### [READING TEXT]
BEGIN

I wonder what my parents were thinking the day I came home from college and said, “I want to put my education to work. I want to homestead!”

There may have been a long pause — I can’t remember now — followed by some expertly crafted support rhetoric.

I do remember, though, how that passion was sparked in what seemed like an instant. It was as if there was an unfinished puzzle sitting in front of me, and I had finally put enough of the pieces in to figure out what the picture was.

I was entranced by the idea that I could work, live without clutter and noise, eat well, be sustainable, and stay healthy, all without driving anywhere. I knew it was for me, but not everyone who finds happiness in simplicity does in overnight, and happiness isn’t a permanent state.

Exploring what happiness and simplicity really are helps to appreciate how a simple life, while maybe less convenient, can be a happy life.

Hard Work is Rewarding

hard work

It’s what your grand-pappy used to say right? What doesn’t kill you makes you stronger.

I’m not going to pretend that fixing broken fences in the snow and rain is hella fun! It is not.

Knowing yourself, though, is an unparalleled reward and there isn’t a better time to get to know yourself than when you are giving something your all. Real satisfaction is achieved in creating something with blood, sweat, and tears and there’s a lot to be learned from failure, like perseverance.

An integrated, agrarian life combines problem-solving with physical ability, research with experimentation. It occupies both your head space and your body. That is what I call a complete workout.

“I’m a greater believer in luck, and I find the harder I work the more I have of it”

END

### [Records from a dataset]

BEGIN

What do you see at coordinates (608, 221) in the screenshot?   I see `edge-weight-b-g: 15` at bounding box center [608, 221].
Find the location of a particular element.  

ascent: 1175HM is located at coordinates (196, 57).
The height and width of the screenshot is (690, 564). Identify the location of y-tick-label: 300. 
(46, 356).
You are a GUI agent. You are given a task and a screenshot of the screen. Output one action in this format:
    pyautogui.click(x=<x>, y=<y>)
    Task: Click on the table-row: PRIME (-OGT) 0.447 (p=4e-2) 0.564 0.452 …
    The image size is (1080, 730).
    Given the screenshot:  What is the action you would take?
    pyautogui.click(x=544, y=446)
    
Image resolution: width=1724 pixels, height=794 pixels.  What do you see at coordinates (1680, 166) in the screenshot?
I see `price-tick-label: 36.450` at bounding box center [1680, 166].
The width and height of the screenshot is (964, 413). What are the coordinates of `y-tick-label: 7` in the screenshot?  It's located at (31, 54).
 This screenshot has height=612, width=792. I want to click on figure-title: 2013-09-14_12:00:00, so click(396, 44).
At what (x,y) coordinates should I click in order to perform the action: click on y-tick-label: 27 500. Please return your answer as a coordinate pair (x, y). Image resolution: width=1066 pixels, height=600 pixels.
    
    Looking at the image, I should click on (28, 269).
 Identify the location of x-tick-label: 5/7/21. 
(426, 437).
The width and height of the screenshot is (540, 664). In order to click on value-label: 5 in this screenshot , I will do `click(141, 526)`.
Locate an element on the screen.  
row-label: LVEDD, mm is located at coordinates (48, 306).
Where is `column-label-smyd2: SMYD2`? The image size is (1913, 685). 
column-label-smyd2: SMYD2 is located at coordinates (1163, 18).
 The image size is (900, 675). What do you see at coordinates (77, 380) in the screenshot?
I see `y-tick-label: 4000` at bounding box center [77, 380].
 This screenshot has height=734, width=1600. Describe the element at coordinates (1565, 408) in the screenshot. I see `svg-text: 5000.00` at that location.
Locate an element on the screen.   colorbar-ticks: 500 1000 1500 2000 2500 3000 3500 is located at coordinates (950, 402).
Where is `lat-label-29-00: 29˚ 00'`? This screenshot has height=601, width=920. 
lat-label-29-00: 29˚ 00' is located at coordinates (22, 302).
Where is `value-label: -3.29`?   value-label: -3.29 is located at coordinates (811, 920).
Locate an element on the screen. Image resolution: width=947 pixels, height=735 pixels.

END

### [WHAT NEEDS TO BE DONE]
Reproduce the whole homesteading essay above word for word.

### [FINISHED TASK]
I wonder what my parents were thinking the day I came home from college and said, “I want to put my education to work. I want to homestead!”

There may have been a long pause — I can’t remember now — followed by some expertly crafted support rhetoric.

I do remember, though, how that passion was sparked in what seemed like an instant. It was as if there was an unfinished puzzle sitting in front of me, and I had finally put enough of the pieces in to figure out what the picture was.

I was entranced by the idea that I could work, live without clutter and noise, eat well, be sustainable, and stay healthy, all without driving anywhere. I knew it was for me, but not everyone who finds happiness in simplicity does in overnight, and happiness isn’t a permanent state.

Exploring what happiness and simplicity really are helps to appreciate how a simple life, while maybe less convenient, can be a happy life.

Hard Work is Rewarding

hard work

It’s what your grand-pappy used to say right? What doesn’t kill you makes you stronger.

I’m not going to pretend that fixing broken fences in the snow and rain is hella fun! It is not.

Knowing yourself, though, is an unparalleled reward and there isn’t a better time to get to know yourself than when you are giving something your all. Real satisfaction is achieved in creating something with blood, sweat, and tears and there’s a lot to be learned from failure, like perseverance.

An integrated, agrarian life combines problem-solving with physical ability, research with experimentation. It occupies both your head space and your body. That is what I call a complete workout.

“I’m a greater believer in luck, and I find the harder I work the more I have of it”